Just to mention an example, I can't understand why so many people take photos of famous paintings when they visit a museum and why they mostly do it with their mobile phone or small basic cameras.

I can understand, obviously, why so many people feel deeply emotions seeing in reality a masterpiece which they had seen many times before in books of art or in documentary films.

But it's beyond my imagination what pushes them to take bad pictures of it, while it's full of perfect photographic reproductions.

I suppose that all the people who have visited the Louvre Museum in Paris have felt a pang of discomfort finding themselves in front of "Monna Lisa" by Leonardo (which by the way is a painting of reduced dimension, over protected by a thick glass, already a little disappointing for this reason at a first impact), half hidden by a forest of arms holding mobile phones in a frantic ecstasy of clicks.
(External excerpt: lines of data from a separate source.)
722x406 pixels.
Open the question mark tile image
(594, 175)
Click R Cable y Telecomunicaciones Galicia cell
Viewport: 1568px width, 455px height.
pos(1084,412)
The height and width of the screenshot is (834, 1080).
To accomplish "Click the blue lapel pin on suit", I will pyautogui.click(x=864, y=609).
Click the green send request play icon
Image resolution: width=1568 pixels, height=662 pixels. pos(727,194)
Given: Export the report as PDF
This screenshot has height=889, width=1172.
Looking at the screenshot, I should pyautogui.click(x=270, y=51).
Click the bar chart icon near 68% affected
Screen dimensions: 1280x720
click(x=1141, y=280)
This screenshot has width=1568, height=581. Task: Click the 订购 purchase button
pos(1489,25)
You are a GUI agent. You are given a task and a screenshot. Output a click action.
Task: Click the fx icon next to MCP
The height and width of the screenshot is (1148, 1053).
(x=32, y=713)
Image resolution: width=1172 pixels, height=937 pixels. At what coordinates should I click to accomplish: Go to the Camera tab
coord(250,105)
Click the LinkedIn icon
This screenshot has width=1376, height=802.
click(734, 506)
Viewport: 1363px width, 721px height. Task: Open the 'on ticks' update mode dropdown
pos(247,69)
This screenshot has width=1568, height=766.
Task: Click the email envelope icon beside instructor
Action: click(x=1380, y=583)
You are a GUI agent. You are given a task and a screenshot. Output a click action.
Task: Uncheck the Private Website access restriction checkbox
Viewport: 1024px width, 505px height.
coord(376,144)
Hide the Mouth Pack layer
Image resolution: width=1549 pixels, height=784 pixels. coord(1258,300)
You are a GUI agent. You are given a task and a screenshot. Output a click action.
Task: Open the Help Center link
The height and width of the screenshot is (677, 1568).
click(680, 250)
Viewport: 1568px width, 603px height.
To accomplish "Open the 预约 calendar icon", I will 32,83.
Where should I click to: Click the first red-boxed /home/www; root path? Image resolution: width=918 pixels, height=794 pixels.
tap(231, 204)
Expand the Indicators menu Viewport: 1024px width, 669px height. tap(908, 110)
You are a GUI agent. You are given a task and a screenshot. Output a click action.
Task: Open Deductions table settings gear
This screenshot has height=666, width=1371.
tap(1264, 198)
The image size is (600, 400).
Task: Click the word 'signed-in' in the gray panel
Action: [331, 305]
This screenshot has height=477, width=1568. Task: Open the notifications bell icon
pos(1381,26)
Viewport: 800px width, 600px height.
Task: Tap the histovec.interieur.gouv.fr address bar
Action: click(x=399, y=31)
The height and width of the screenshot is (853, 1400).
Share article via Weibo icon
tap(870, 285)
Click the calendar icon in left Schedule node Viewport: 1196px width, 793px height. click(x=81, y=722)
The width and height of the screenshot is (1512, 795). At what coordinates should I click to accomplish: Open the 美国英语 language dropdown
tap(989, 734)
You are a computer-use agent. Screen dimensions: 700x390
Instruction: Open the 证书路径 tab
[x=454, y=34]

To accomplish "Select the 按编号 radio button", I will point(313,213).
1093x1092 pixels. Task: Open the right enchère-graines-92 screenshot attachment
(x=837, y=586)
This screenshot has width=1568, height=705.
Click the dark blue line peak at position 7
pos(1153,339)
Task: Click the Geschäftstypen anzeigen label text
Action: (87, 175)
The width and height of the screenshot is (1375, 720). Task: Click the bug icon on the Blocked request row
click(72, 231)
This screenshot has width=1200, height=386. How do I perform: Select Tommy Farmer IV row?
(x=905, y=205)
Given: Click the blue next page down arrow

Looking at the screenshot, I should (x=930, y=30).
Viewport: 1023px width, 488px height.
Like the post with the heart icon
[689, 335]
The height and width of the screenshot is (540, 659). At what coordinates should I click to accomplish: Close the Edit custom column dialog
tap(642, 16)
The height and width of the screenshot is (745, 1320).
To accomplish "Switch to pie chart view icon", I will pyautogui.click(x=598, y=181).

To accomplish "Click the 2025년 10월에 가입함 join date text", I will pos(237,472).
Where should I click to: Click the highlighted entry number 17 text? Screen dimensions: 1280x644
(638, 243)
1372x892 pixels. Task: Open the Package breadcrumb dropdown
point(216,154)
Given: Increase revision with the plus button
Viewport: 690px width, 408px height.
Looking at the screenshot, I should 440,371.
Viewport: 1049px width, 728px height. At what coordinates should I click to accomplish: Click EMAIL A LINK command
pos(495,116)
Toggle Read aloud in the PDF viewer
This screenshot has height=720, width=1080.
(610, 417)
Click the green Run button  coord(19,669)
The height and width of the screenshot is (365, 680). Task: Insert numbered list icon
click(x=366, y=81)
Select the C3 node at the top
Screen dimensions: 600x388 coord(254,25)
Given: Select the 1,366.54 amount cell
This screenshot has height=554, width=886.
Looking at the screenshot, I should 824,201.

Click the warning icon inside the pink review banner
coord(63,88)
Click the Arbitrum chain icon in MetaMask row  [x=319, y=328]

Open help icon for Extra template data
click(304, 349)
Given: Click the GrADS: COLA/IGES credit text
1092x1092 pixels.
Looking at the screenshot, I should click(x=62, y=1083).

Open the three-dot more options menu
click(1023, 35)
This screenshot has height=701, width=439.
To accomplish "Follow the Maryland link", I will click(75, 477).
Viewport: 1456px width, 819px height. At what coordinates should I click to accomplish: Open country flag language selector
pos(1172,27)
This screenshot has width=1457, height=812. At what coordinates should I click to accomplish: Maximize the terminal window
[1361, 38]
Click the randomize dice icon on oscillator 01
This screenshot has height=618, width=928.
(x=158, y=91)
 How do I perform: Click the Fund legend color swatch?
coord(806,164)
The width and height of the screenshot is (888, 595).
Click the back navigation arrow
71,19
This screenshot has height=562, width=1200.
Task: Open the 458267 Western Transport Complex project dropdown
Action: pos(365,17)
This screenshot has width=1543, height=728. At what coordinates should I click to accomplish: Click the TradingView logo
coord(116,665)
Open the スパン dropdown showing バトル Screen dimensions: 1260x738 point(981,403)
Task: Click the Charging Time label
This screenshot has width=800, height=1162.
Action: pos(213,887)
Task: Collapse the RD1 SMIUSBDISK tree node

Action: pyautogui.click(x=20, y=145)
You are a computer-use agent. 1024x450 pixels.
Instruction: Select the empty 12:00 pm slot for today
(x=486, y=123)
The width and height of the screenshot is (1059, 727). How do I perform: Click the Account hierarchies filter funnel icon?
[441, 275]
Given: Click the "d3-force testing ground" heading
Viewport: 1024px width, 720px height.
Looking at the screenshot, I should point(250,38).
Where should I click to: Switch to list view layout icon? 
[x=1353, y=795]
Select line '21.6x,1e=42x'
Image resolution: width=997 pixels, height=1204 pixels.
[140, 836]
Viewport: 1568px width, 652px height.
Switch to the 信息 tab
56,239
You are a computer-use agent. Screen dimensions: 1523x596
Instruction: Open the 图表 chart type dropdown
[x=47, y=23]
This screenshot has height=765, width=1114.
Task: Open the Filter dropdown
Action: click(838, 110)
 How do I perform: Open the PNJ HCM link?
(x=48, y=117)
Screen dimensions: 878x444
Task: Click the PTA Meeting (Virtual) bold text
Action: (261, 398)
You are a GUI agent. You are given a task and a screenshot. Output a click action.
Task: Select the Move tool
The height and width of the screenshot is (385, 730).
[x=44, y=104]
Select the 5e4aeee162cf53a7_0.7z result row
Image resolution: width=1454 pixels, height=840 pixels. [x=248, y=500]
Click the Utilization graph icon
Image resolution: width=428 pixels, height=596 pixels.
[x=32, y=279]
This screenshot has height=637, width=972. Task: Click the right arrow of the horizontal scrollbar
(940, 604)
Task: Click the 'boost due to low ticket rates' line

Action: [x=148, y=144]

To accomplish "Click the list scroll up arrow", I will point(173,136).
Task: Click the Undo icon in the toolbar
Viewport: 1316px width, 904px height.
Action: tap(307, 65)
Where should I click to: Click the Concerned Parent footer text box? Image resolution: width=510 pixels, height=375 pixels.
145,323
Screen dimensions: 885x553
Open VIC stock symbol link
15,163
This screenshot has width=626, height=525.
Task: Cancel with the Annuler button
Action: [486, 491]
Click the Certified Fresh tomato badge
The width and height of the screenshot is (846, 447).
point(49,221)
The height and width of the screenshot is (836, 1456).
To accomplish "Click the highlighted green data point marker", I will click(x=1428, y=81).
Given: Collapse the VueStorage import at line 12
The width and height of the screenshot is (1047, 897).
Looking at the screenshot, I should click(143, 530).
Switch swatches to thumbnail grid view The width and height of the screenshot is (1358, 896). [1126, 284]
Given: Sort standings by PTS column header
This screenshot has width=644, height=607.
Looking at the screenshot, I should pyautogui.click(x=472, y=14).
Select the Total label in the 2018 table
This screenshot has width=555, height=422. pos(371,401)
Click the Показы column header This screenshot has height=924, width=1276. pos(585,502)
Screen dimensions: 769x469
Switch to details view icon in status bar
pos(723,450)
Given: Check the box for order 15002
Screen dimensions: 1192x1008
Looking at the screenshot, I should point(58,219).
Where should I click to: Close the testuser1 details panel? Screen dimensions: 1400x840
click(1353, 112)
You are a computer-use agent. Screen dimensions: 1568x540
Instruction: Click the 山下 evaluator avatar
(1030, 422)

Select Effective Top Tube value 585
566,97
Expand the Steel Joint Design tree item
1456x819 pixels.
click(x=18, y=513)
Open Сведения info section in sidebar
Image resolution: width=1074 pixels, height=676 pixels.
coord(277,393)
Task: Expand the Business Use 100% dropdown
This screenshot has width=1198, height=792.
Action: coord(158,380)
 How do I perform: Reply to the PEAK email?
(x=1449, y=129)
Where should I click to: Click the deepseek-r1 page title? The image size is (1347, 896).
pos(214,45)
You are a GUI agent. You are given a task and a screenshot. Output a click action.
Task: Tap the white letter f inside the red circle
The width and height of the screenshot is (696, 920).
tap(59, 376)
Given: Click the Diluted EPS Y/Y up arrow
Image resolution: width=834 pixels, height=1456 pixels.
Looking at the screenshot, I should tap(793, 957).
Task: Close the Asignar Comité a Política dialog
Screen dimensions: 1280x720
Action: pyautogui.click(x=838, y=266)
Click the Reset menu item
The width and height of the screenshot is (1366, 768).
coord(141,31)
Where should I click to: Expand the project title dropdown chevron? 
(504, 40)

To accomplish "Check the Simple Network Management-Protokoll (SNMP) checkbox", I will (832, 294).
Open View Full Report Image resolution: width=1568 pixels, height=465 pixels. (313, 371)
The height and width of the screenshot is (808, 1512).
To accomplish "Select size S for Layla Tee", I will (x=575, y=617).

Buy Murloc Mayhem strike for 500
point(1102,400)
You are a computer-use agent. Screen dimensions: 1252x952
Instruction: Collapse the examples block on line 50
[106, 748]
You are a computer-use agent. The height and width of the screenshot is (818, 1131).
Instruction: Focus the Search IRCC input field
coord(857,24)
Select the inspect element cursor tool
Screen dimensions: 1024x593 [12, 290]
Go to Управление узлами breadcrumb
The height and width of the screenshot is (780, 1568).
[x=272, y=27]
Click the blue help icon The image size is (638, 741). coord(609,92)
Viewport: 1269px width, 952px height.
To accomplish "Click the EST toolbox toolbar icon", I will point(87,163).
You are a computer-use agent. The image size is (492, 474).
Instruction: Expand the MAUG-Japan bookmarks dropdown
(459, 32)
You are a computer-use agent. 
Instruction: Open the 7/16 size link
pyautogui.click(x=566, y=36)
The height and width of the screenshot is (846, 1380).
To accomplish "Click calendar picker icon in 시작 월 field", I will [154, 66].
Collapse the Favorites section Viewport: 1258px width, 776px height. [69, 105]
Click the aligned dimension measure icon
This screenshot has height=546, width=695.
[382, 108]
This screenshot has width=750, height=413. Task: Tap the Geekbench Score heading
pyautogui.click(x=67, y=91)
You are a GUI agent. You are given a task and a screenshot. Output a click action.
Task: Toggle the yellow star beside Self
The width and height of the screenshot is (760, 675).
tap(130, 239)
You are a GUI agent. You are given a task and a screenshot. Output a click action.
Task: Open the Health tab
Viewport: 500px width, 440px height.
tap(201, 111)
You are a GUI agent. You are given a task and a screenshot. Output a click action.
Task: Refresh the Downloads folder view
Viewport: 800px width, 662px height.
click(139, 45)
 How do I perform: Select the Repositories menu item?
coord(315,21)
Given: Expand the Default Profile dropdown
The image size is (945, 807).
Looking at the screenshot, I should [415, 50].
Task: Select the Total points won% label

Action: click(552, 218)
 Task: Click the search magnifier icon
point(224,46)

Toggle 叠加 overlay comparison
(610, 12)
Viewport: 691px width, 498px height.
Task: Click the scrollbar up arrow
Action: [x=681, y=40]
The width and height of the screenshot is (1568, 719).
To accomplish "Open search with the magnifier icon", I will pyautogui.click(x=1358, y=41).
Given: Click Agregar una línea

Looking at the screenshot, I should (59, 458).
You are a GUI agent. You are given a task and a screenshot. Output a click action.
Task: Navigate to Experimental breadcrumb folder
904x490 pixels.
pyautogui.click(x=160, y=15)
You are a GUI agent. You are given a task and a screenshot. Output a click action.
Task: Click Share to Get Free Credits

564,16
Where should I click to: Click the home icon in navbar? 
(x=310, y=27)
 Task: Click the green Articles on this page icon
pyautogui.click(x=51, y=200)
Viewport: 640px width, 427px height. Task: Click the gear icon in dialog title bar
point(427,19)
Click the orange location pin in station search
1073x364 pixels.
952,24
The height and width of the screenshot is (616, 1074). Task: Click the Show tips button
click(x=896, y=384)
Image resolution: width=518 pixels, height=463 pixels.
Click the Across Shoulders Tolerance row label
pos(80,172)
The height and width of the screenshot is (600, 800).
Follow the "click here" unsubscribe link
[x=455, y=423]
What for? I'm unable to understand.

Another question will follow this one immediately. Why a few paintings have become so famous and have been transformed in Pop icons, while others, equally marvellous or even more, don't receive the same passionate attention?

In reality " Monna Lisa" was not so terribly famous once. It became more "interesting" for a large audience after its vicissitudes, as the fact that in 1911 it was stolen by an Italian whitewasher, who had kept it hidden under his bed for two years.

Another masterpiece of painting has started "menacing" Monna Lisa's pre-eminence as the most famous picture of the world. It's the one called " Het Meisje met de Parel" ( The Girl with a Pearl Earring) by Johan Vermeer. The picture is splendid and Vermeer was an extraordinary artist, but, let me say, only 20 years ago this painting didn't enjoy the enormous popularity it has nowadays.

The origin of its popular success can be found maybe in a book with the same title, written by  Tracy Chevalier, who mixed up real elements of Vermeer's biography with fiction and imagined who the mysterious model of the picture could be. The novel is enjoyable and I wonder why the following novels by the same author have never reached the same level of quality, but this is another story, of course.

 As it often happens, after the success of the book, someone decided to make a film based on the story. I didn't like the film at all, so I won't spend any further single word on it. But the fame of the picture was even more amplified and I'm afraid that several –a little superficial–people are really persuaded that the fictional character imagine by Chevalier was really the girl of the painting.

So also the unknown Dutch girl has become another Pop icon.

Masterpieces of painting sometimes become celebrities exactly like movie stars, rock singers or sportsmen.

Many people who go to see them in an art museum don't look at them as they are, but as if they were the main characters of a famous soap opera, sitting at a café table. If they could, they would ask for an autograph, or else they just bombard them with clicks taking snap-shots.

Exactly like when there is it doesn't matter what celebrity walking in the street and fans take totally useless shots with the omnipresent mobile phones.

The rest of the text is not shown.